Borrowers will suffer as digital lenders in Kenya face new taxation
Digital lenders in Kenya are set to take a big hit, under a proposed new tax. The finance bill currently in parliament aims to impose a 20% excise tax on fees charged. However, if parliament approves it, borrowers are likely to be the ones to incur higher interest rates for credits offered by mobile lenders.
The latest proposal comes amid tough regulation on digital lenders by the Central Bank of Kenya. The CBK and Parliament have over the past year worked aggressively towards clear operating principles governing this financial space. The latest changes to the CBK law have brought digital lenders under the control of the banking regulator.
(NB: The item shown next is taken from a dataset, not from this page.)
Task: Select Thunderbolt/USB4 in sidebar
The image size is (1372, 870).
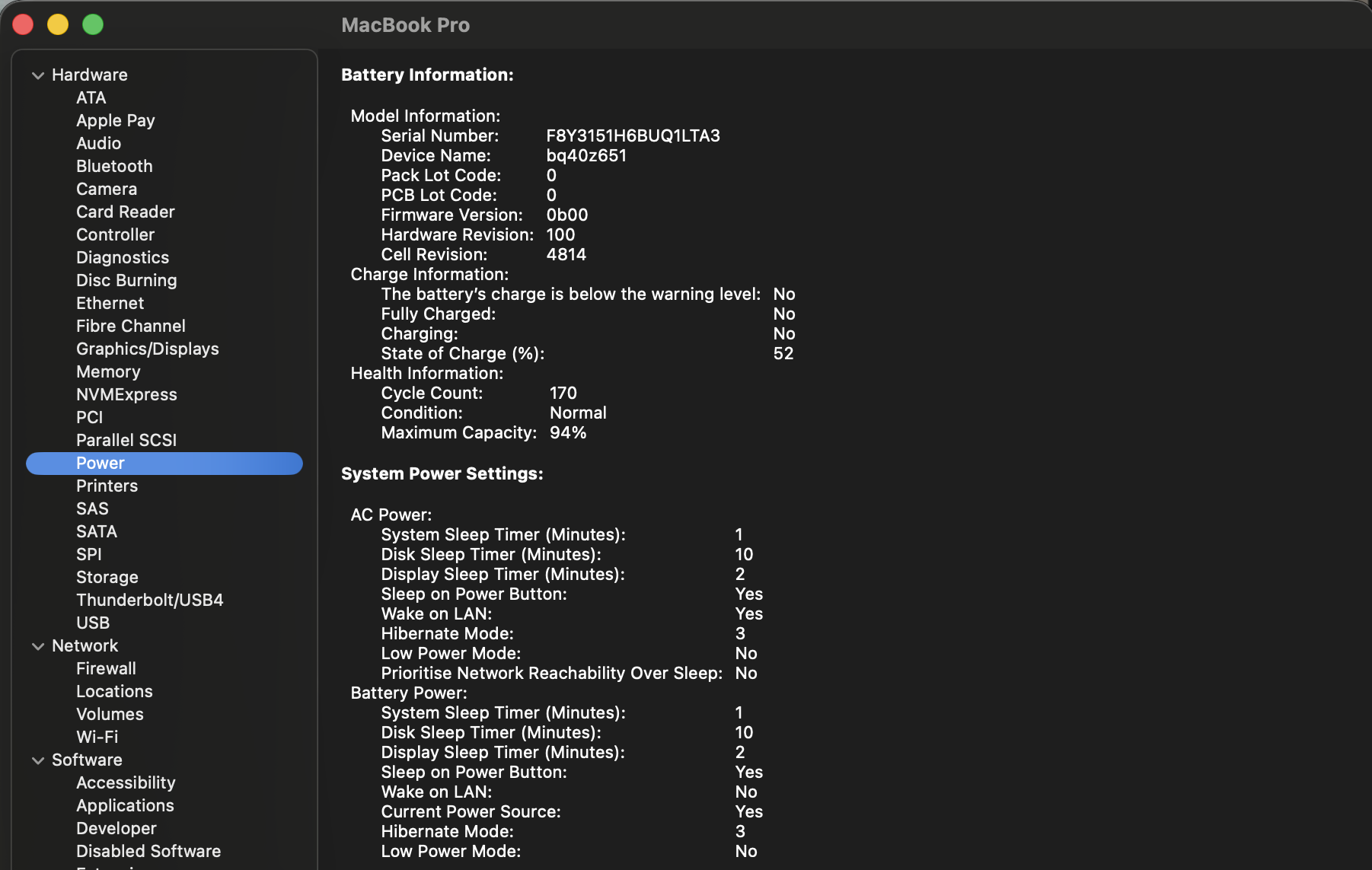Action: (x=149, y=600)
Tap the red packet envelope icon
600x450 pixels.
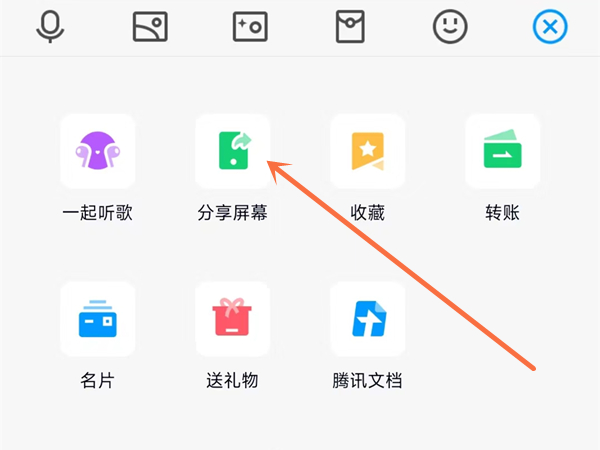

The regulation will come into effect on September 18, 2022.
Digital lenders in Kenya face new taxation
There has been a rise in digital lenders in Kenya, and their unregulated nature has not been without consequences. Many have also become predatory and unscrupulous in their loan collection mechanisms. Having benefited from a period spared from the tax, their mass adoption was inevitable.
CBK data shows that two years ago around 200,000 people took out digital loans from unregulated lenders. Now there are more than two million. The proposal to levy a 20% excise tax will put all digital lenders in the same bracket as banks and micro-financiers.
“Excise Duty First Schedule 2015 is amended by inserting the following proviso, Excise duty on fees charged by digital lenders at a rate of 20%”, Parliamentary committee.
MPs have until Thursday this week to debate the proposal, and the biggest casualties will be the growing number of borrowers. Given the rising cost of living and inflation, their popularity is at an all-time high. All additional charges will be borne by consumers, who should either stay away or bear the burden. In contrast, KRA will smile at the bank.